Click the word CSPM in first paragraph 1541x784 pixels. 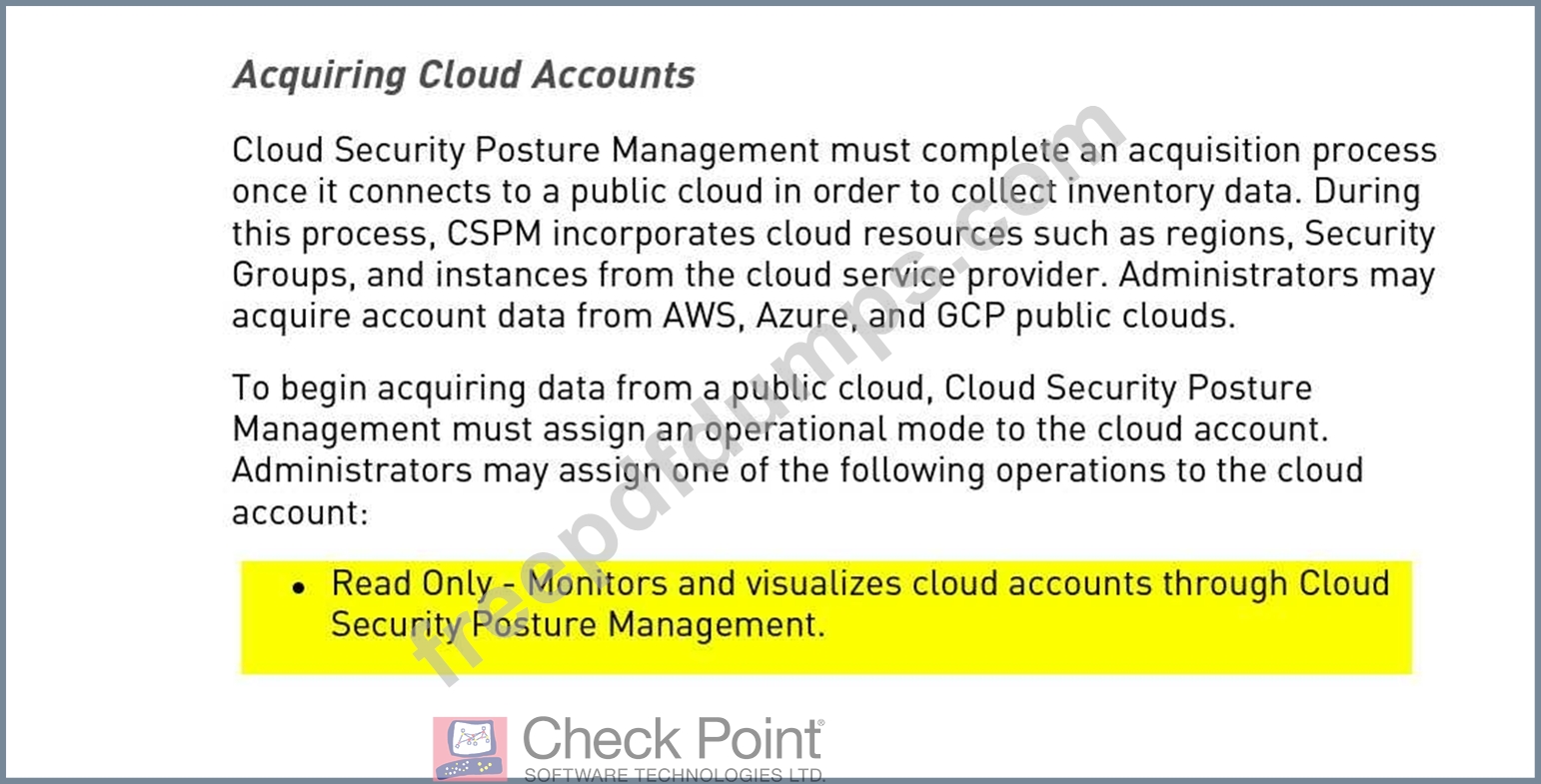[495, 234]
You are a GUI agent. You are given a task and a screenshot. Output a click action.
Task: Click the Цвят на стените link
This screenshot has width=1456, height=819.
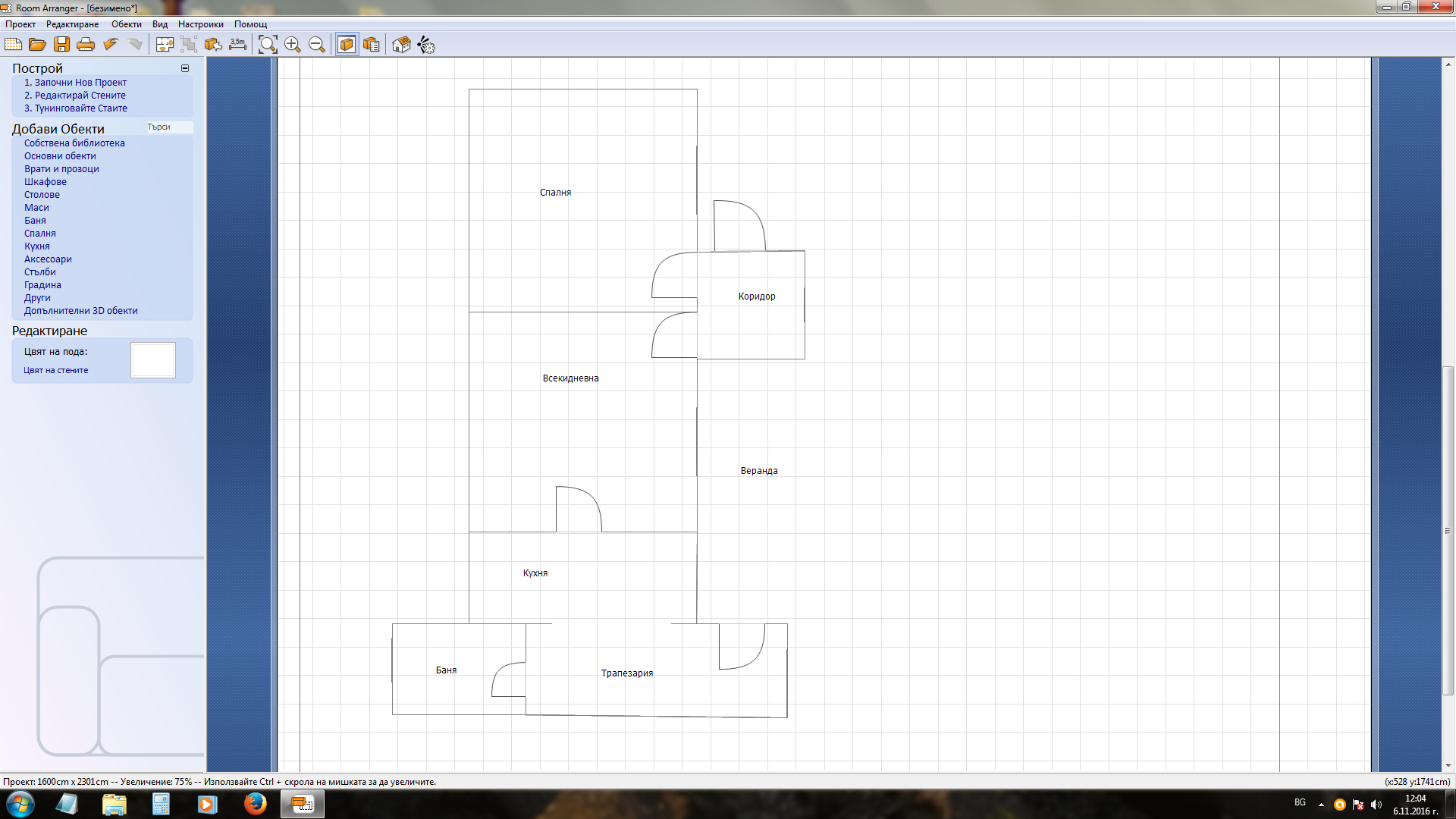tap(56, 371)
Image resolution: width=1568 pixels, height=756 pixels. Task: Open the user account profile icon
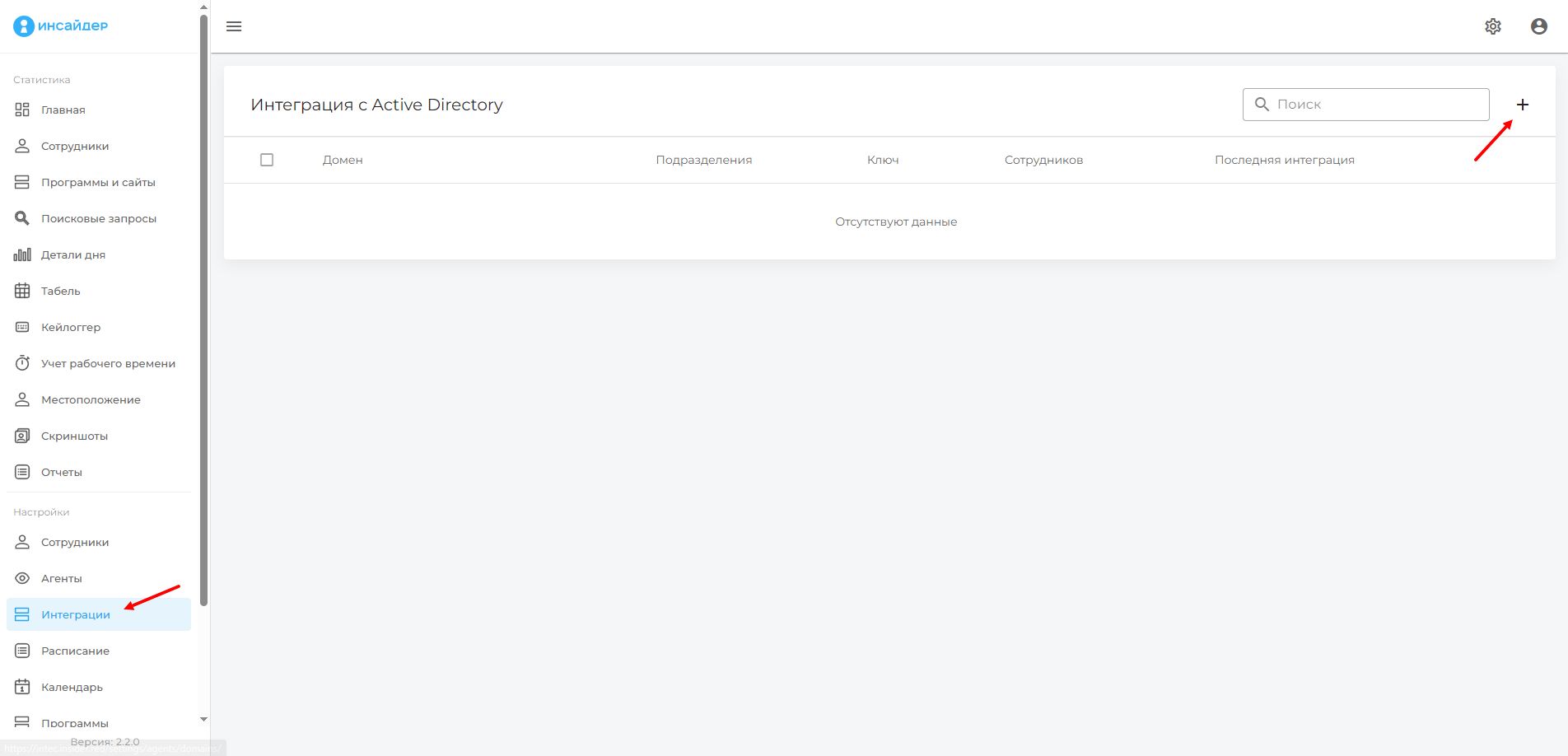coord(1538,26)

Exercise aim » Please copy out everything from the line containing "You are a GUI" down through the last line, both included and with their requests, offsetting each coordinate in the answers by 26. Leave the pictures out.

Problem solution »
You are a GUI agent. You are given a task and a screenshot. Output a click action.
Task: Click the Цвят на стените link
This screenshot has width=1456, height=819.
tap(82, 397)
Image resolution: width=1568 pixels, height=756 pixels. Task: Open the user account profile icon
coord(1564,52)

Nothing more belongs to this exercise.